> [TASK OBJECTIVE] The complete set of records should be given again verbatim.

Extracted records:
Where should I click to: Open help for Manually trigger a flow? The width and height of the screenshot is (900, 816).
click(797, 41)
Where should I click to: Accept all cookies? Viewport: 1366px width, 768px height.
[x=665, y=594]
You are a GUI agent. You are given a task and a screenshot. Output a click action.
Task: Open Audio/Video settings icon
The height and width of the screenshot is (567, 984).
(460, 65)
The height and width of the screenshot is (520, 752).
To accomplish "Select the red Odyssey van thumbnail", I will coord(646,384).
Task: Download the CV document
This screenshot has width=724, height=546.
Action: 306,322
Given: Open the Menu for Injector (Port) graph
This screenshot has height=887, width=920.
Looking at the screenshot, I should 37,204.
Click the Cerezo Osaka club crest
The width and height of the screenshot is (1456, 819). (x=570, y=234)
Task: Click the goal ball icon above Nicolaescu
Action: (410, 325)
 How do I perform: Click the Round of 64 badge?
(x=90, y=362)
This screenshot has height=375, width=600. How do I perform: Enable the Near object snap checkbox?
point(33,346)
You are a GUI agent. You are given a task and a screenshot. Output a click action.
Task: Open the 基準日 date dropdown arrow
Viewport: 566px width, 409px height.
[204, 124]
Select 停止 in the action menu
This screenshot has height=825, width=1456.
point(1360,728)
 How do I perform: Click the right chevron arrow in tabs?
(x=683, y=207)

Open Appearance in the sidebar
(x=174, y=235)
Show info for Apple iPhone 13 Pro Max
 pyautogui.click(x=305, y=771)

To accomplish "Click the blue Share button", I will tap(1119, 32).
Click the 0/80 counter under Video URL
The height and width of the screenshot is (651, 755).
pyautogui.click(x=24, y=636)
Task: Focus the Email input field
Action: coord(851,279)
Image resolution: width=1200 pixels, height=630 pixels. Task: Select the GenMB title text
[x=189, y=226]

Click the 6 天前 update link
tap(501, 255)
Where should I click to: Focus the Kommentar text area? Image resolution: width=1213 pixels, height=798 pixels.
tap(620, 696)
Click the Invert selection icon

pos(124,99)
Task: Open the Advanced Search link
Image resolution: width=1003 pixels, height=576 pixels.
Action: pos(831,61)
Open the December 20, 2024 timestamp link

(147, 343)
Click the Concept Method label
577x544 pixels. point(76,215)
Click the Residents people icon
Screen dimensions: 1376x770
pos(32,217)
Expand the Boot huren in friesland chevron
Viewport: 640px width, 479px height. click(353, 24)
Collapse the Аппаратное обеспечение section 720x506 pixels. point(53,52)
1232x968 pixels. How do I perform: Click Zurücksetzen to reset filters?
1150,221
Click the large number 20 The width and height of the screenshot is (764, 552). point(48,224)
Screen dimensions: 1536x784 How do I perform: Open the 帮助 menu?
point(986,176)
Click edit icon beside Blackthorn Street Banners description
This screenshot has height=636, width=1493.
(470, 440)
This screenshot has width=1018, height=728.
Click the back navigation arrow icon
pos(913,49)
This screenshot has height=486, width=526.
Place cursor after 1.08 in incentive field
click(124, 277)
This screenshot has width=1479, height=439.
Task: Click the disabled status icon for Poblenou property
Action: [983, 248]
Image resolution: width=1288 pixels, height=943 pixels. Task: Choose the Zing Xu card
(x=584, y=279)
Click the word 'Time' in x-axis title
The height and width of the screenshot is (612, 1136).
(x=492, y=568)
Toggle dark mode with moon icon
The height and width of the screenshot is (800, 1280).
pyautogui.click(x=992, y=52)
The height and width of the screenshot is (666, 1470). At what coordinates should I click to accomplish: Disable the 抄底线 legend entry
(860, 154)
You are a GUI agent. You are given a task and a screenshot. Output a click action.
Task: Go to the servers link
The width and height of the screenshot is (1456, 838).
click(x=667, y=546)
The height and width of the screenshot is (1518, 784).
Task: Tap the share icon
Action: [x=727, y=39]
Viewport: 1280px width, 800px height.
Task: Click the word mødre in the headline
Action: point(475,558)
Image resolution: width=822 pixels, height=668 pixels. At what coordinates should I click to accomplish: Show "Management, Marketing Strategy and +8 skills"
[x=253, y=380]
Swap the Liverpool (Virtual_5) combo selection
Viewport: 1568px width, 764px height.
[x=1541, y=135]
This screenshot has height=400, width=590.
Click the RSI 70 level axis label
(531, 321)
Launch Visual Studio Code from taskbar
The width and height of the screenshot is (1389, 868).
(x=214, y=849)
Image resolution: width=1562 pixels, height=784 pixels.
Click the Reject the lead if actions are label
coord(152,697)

> [RESPONSE FOR THIS EXERCISE]
Where should I click to: Open help for Manually trigger a flow? The width and height of the screenshot is (900, 816).
click(797, 41)
Where should I click to: Accept all cookies? Viewport: 1366px width, 768px height.
[x=665, y=594]
You are a GUI agent. You are given a task and a screenshot. Output a click action.
Task: Open Audio/Video settings icon
The height and width of the screenshot is (567, 984).
(460, 65)
The height and width of the screenshot is (520, 752).
To accomplish "Select the red Odyssey van thumbnail", I will coord(646,384).
Task: Download the CV document
This screenshot has width=724, height=546.
Action: 306,322
Given: Open the Menu for Injector (Port) graph
This screenshot has height=887, width=920.
Looking at the screenshot, I should 37,204.
Click the Cerezo Osaka club crest
The width and height of the screenshot is (1456, 819). (x=570, y=234)
Task: Click the goal ball icon above Nicolaescu
Action: (410, 325)
 How do I perform: Click the Round of 64 badge?
(x=90, y=362)
This screenshot has height=375, width=600. How do I perform: Enable the Near object snap checkbox?
point(33,346)
You are a GUI agent. You are given a task and a screenshot. Output a click action.
Task: Open the 基準日 date dropdown arrow
Viewport: 566px width, 409px height.
[204, 124]
Select 停止 in the action menu
This screenshot has height=825, width=1456.
point(1360,728)
 How do I perform: Click the right chevron arrow in tabs?
(x=683, y=207)

Open Appearance in the sidebar
(x=174, y=235)
Show info for Apple iPhone 13 Pro Max
 pyautogui.click(x=305, y=771)

To accomplish "Click the blue Share button", I will tap(1119, 32).
Click the 0/80 counter under Video URL
The height and width of the screenshot is (651, 755).
pyautogui.click(x=24, y=636)
Task: Focus the Email input field
Action: coord(851,279)
Image resolution: width=1200 pixels, height=630 pixels. Task: Select the GenMB title text
[x=189, y=226]

Click the 6 天前 update link
tap(501, 255)
Where should I click to: Focus the Kommentar text area? Image resolution: width=1213 pixels, height=798 pixels.
tap(620, 696)
Click the Invert selection icon

pos(124,99)
Task: Open the Advanced Search link
Image resolution: width=1003 pixels, height=576 pixels.
Action: pos(831,61)
Open the December 20, 2024 timestamp link

(147, 343)
Click the Concept Method label
577x544 pixels. point(76,215)
Click the Residents people icon
Screen dimensions: 1376x770
pos(32,217)
Expand the Boot huren in friesland chevron
Viewport: 640px width, 479px height. click(353, 24)
Collapse the Аппаратное обеспечение section 720x506 pixels. point(53,52)
1232x968 pixels. How do I perform: Click Zurücksetzen to reset filters?
1150,221
Click the large number 20 The width and height of the screenshot is (764, 552). point(48,224)
Screen dimensions: 1536x784 How do I perform: Open the 帮助 menu?
point(986,176)
Click edit icon beside Blackthorn Street Banners description
This screenshot has height=636, width=1493.
(470, 440)
This screenshot has width=1018, height=728.
Click the back navigation arrow icon
pos(913,49)
This screenshot has height=486, width=526.
Place cursor after 1.08 in incentive field
click(124, 277)
This screenshot has width=1479, height=439.
Task: Click the disabled status icon for Poblenou property
Action: [983, 248]
Image resolution: width=1288 pixels, height=943 pixels. Task: Choose the Zing Xu card
(x=584, y=279)
Click the word 'Time' in x-axis title
The height and width of the screenshot is (612, 1136).
(x=492, y=568)
Toggle dark mode with moon icon
The height and width of the screenshot is (800, 1280).
pyautogui.click(x=992, y=52)
The height and width of the screenshot is (666, 1470). At what coordinates should I click to accomplish: Disable the 抄底线 legend entry
(860, 154)
You are a GUI agent. You are given a task and a screenshot. Output a click action.
Task: Go to the servers link
The width and height of the screenshot is (1456, 838).
click(x=667, y=546)
The height and width of the screenshot is (1518, 784).
Task: Tap the share icon
Action: [x=727, y=39]
Viewport: 1280px width, 800px height.
Task: Click the word mødre in the headline
Action: point(475,558)
Image resolution: width=822 pixels, height=668 pixels. At what coordinates should I click to accomplish: Show "Management, Marketing Strategy and +8 skills"
[x=253, y=380]
Swap the Liverpool (Virtual_5) combo selection
Viewport: 1568px width, 764px height.
[x=1541, y=135]
This screenshot has height=400, width=590.
Click the RSI 70 level axis label
(531, 321)
Launch Visual Studio Code from taskbar
The width and height of the screenshot is (1389, 868).
(x=214, y=849)
Image resolution: width=1562 pixels, height=784 pixels.
Click the Reject the lead if actions are label
coord(152,697)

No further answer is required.